Fortunately, for my would-be client, however, the common law, a gigantic absurdity of case law, from both this country and in some cases, England, allows for annulment in other instances also. My client (I seldom turn away a potential client. You never know if you can help them until you try.) When my paralegal Michelle came into my office and told me we had someone wanting an annulment, I smiled, thinking it was another situation where a person needed a divorce, but wanted to do otherwise. “No,” Michelle said. “You really want to talk to her. She might qualify.” With that, Michelle ushered the lady in, a woman in her 40’s educated, nice looking, with a professional bearing and a confident demeanor that told me she had already considered her options. I listened, although I was still skeptical. Her story was unique. She had married a few years ago, to a man entering into his second marriage. After a time, they realized that his first marriage was still valid. Let me rephrase that. He was still married to wife number one. He was married to number one when he walked down the aisle with number two. But surely, I thought, he had ended the marriage to number one in the two and a half years since then, right?
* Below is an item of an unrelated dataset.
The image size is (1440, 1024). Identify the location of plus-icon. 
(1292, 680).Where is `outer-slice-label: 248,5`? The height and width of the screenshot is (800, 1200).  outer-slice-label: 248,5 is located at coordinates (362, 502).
Nope. He was still married to the first wife. I told her that the law was vague on annulment, but under those circumstances, she might just qualify for the annulment. If, however, he completed a divorce from Number One before we could get in front of a judge, the judge might be more comfortable granting a divorce, so we would want to plead that in the alternative, just in case.
It seems his first wife had filed for divorce, he had signed a marital dissolution agreement, and then, assuming that the first wife would follow through to the bitter end, promptly moved on with his life. Wife number one did not follow through, and the marriage still existed, thank you, very much, even to this day. He knew he was still married and had done nothing to end it as of that date.
They were in agreement, she told me, that the marriage should be annulled, and that was what she wanted. If we absolutely had to, a divorce would be OK. But annulment was better.
We were in court a few weeks ago, and when the judge, Davidson County’s Philip E. Smith asked the husband if he was still married to the first wife, the man invoked his Fifth Amendment rights to self incrimination. You see, not only is bigamy, being married to more than one person at a time, grounds for annulment in Tennessee, it is a felony. Yikes.
The judge told me from the bench that although the man had not offered testimony on the subject, in civil court a judge could infer from a person’s silence that he was actually guilty of a crime. As such, he found evidence of a prior marriage, still subsisting, and granted the annulment.
In my mind, as we left the courthouse, I ticked off another unusual matter that I had accomplished in my first two years as a lawyer. I know there have been more unusual cases, and there will continue to be legal oddities that make me think and research and ponder. But for the moment, I will savor the opportunity to say that I have successfully prosecuted an annulment and feel a tinge of pride that another client left my office with exactly what she wanted. Another chapter closed in the book I am writing in my mind about some of the amazing things I have seen in my two years so far.